## Your goal
Reproduce each of the following entries verbatim, line by line.

## Target pointing data
════
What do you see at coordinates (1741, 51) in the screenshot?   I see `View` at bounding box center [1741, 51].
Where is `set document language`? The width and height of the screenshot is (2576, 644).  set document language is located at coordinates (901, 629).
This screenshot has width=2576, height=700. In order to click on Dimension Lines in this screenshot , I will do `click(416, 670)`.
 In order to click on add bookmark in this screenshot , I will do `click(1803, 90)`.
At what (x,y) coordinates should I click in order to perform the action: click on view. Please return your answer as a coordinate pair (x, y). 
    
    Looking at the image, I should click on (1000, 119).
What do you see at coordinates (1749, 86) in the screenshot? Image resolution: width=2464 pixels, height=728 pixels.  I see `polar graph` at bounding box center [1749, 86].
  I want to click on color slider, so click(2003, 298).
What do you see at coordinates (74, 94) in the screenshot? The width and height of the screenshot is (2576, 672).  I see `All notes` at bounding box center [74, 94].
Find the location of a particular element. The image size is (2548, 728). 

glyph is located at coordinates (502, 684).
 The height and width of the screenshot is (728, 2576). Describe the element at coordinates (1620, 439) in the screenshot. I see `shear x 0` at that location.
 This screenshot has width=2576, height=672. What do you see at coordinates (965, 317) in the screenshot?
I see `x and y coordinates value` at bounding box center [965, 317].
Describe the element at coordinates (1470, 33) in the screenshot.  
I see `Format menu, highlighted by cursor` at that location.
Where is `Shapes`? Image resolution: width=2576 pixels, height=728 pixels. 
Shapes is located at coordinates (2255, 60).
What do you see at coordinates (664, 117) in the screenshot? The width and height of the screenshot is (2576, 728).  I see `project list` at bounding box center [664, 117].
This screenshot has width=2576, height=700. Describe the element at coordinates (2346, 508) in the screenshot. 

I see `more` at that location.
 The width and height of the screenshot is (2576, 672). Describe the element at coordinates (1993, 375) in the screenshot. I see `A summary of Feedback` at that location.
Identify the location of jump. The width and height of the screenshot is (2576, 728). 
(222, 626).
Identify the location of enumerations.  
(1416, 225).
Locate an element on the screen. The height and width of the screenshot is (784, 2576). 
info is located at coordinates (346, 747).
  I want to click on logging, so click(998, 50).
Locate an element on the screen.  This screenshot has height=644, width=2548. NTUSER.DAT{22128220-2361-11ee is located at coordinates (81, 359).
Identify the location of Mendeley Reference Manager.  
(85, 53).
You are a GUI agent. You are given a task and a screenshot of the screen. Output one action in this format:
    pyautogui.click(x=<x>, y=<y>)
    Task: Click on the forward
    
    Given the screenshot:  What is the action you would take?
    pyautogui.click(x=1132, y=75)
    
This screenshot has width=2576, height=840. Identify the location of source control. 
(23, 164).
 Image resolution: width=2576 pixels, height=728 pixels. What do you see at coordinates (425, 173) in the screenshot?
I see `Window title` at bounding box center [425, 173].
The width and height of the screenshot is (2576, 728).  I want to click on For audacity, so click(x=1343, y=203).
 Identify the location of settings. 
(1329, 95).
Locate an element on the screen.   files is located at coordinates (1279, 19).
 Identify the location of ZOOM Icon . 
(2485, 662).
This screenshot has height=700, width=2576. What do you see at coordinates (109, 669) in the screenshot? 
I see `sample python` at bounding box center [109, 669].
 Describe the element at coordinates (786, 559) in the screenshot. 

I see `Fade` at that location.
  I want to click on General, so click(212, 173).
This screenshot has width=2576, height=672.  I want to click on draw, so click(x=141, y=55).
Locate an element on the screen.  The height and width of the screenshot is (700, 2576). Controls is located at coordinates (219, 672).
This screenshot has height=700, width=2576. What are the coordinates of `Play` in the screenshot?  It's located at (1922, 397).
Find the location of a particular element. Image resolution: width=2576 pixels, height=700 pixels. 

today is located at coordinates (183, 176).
════
## Response to the task
What do you see at coordinates (1741, 51) in the screenshot?   I see `View` at bounding box center [1741, 51].
Where is `set document language`? The width and height of the screenshot is (2576, 644).  set document language is located at coordinates (901, 629).
This screenshot has width=2576, height=700. In order to click on Dimension Lines in this screenshot , I will do `click(416, 670)`.
 In order to click on add bookmark in this screenshot , I will do `click(1803, 90)`.
At what (x,y) coordinates should I click in order to perform the action: click on view. Please return your answer as a coordinate pair (x, y). 
    
    Looking at the image, I should click on (1000, 119).
What do you see at coordinates (1749, 86) in the screenshot? Image resolution: width=2464 pixels, height=728 pixels.  I see `polar graph` at bounding box center [1749, 86].
  I want to click on color slider, so click(2003, 298).
What do you see at coordinates (74, 94) in the screenshot? The width and height of the screenshot is (2576, 672).  I see `All notes` at bounding box center [74, 94].
Find the location of a particular element. The image size is (2548, 728). 

glyph is located at coordinates (502, 684).
 The height and width of the screenshot is (728, 2576). Describe the element at coordinates (1620, 439) in the screenshot. I see `shear x 0` at that location.
 This screenshot has width=2576, height=672. What do you see at coordinates (965, 317) in the screenshot?
I see `x and y coordinates value` at bounding box center [965, 317].
Describe the element at coordinates (1470, 33) in the screenshot.  
I see `Format menu, highlighted by cursor` at that location.
Where is `Shapes`? Image resolution: width=2576 pixels, height=728 pixels. 
Shapes is located at coordinates (2255, 60).
What do you see at coordinates (664, 117) in the screenshot? The width and height of the screenshot is (2576, 728).  I see `project list` at bounding box center [664, 117].
This screenshot has width=2576, height=700. Describe the element at coordinates (2346, 508) in the screenshot. 

I see `more` at that location.
 The width and height of the screenshot is (2576, 672). Describe the element at coordinates (1993, 375) in the screenshot. I see `A summary of Feedback` at that location.
Identify the location of jump. The width and height of the screenshot is (2576, 728). 
(222, 626).
Identify the location of enumerations.  
(1416, 225).
Locate an element on the screen. The height and width of the screenshot is (784, 2576). 
info is located at coordinates (346, 747).
  I want to click on logging, so click(998, 50).
Locate an element on the screen.  This screenshot has height=644, width=2548. NTUSER.DAT{22128220-2361-11ee is located at coordinates (81, 359).
Identify the location of Mendeley Reference Manager.  
(85, 53).
You are a GUI agent. You are given a task and a screenshot of the screen. Output one action in this format:
    pyautogui.click(x=<x>, y=<y>)
    Task: Click on the forward
    
    Given the screenshot:  What is the action you would take?
    pyautogui.click(x=1132, y=75)
    
This screenshot has width=2576, height=840. Identify the location of source control. 
(23, 164).
 Image resolution: width=2576 pixels, height=728 pixels. What do you see at coordinates (425, 173) in the screenshot?
I see `Window title` at bounding box center [425, 173].
The width and height of the screenshot is (2576, 728).  I want to click on For audacity, so click(x=1343, y=203).
 Identify the location of settings. 
(1329, 95).
Locate an element on the screen.   files is located at coordinates (1279, 19).
 Identify the location of ZOOM Icon . 
(2485, 662).
This screenshot has height=700, width=2576. What do you see at coordinates (109, 669) in the screenshot? 
I see `sample python` at bounding box center [109, 669].
 Describe the element at coordinates (786, 559) in the screenshot. 

I see `Fade` at that location.
  I want to click on General, so click(212, 173).
This screenshot has width=2576, height=672.  I want to click on draw, so click(x=141, y=55).
Locate an element on the screen.  The height and width of the screenshot is (700, 2576). Controls is located at coordinates (219, 672).
This screenshot has height=700, width=2576. What are the coordinates of `Play` in the screenshot?  It's located at (1922, 397).
Find the location of a particular element. Image resolution: width=2576 pixels, height=700 pixels. 

today is located at coordinates (183, 176).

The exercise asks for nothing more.